Repeat every record below exactly as it appears.

_ _ _ _ _ _ _

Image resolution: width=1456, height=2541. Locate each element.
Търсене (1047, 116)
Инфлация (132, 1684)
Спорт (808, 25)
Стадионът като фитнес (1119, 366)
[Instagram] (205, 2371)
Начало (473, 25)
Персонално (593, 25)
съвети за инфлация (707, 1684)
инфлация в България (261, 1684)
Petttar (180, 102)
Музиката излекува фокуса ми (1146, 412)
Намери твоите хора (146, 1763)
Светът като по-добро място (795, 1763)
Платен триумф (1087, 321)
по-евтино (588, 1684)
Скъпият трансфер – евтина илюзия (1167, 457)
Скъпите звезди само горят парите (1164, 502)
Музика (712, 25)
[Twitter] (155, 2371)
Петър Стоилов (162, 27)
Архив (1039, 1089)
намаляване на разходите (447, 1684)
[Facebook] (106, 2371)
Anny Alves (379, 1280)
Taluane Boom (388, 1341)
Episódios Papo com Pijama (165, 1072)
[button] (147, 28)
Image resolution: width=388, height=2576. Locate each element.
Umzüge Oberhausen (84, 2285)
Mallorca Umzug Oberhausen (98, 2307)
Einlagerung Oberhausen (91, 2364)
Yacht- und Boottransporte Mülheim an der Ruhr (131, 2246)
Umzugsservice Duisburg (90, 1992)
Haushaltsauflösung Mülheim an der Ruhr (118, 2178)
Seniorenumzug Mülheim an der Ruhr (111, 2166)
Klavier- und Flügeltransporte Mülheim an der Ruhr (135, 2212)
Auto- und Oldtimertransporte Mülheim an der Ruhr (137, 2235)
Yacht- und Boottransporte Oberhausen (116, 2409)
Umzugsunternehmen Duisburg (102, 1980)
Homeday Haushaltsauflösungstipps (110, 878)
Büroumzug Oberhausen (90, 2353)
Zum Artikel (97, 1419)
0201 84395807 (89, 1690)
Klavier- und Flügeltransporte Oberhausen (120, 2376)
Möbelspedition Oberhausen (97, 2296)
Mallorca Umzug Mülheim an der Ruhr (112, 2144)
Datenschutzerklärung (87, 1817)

_ _ _ _ _ _ _

## WRITTEN SOLUTION
Image resolution: width=1456, height=2541. Locate each element.
Търсене (1047, 116)
Инфлация (132, 1684)
Спорт (808, 25)
Стадионът като фитнес (1119, 366)
[Instagram] (205, 2371)
Начало (473, 25)
Персонално (593, 25)
съвети за инфлация (707, 1684)
инфлация в България (261, 1684)
Petttar (180, 102)
Музиката излекува фокуса ми (1146, 412)
Намери твоите хора (146, 1763)
Светът като по-добро място (795, 1763)
Платен триумф (1087, 321)
по-евтино (588, 1684)
Скъпият трансфер – евтина илюзия (1167, 457)
Скъпите звезди само горят парите (1164, 502)
Музика (712, 25)
[Twitter] (155, 2371)
Петър Стоилов (162, 27)
Архив (1039, 1089)
намаляване на разходите (447, 1684)
[Facebook] (106, 2371)
Anny Alves (379, 1280)
Taluane Boom (388, 1341)
Episódios Papo com Pijama (165, 1072)
[button] (147, 28)
Image resolution: width=388, height=2576. Locate each element.
Umzüge Oberhausen (84, 2285)
Mallorca Umzug Oberhausen (98, 2307)
Einlagerung Oberhausen (91, 2364)
Yacht- und Boottransporte Mülheim an der Ruhr (131, 2246)
Umzugsservice Duisburg (90, 1992)
Haushaltsauflösung Mülheim an der Ruhr (118, 2178)
Seniorenumzug Mülheim an der Ruhr (111, 2166)
Klavier- und Flügeltransporte Mülheim an der Ruhr (135, 2212)
Auto- und Oldtimertransporte Mülheim an der Ruhr (137, 2235)
Yacht- und Boottransporte Oberhausen (116, 2409)
Umzugsunternehmen Duisburg (102, 1980)
Homeday Haushaltsauflösungstipps (110, 878)
Büroumzug Oberhausen (90, 2353)
Zum Artikel (97, 1419)
0201 84395807 (89, 1690)
Klavier- und Flügeltransporte Oberhausen (120, 2376)
Möbelspedition Oberhausen (97, 2296)
Mallorca Umzug Mülheim an der Ruhr (112, 2144)
Datenschutzerklärung (87, 1817)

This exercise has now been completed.